Is there a way to instantiate metadata filtering as part of the hybrid search? This cookbook (
https://docs.llamaindex.ai/en/stable/examples/vector_stores/Qdrant_metadata_filter/) requires specifying the filter ahead of time before instantiating the retriever so in production you're going to keep instantiating the query engine with different filters with each query.
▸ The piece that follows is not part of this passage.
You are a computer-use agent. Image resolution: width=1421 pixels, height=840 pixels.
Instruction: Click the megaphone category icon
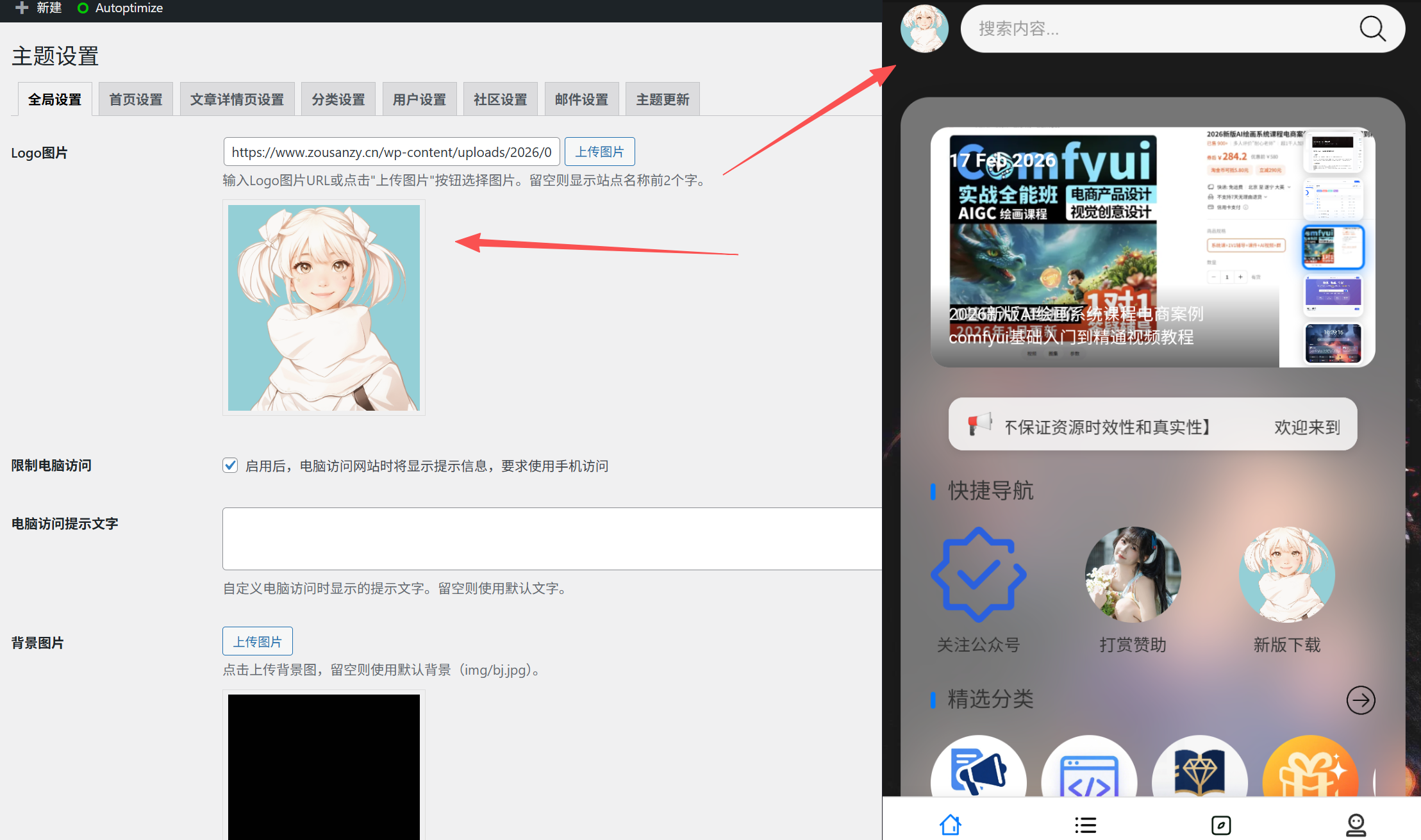tap(979, 771)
This tutorial on the other hand allows for instantiation of richer metadata (
https://docs.llamaindex.ai/en/stable/examples/metadata_extraction/MetadataExtraction_LLMSurvey/) and I'm currently using the LLMQuestionGenerator -> SubQuestionQueryEngine strategy to try and get it to look at the metadata:
from llama_index.core.question_gen import LLMQuestionGenerator
from llama_index.core.question_gen.prompts import (
DEFAULT_SUB_QUESTION_PROMPT_TMPL,
)
question_gen = LLMQuestionGenerator.from_defaults(
llm=llm,
prompt_template_str="""
Follow the example, but instead of giving a question, always prefix the question
with: 'By first identifying and quoting the most relevant sources, '.
"""
+ DEFAULT_SUB_QUESTION_PROMPT_TMPL,
)
But I was thinking if it was possible to have a triple hybrid search - dense, sparse embedding search and metadata search?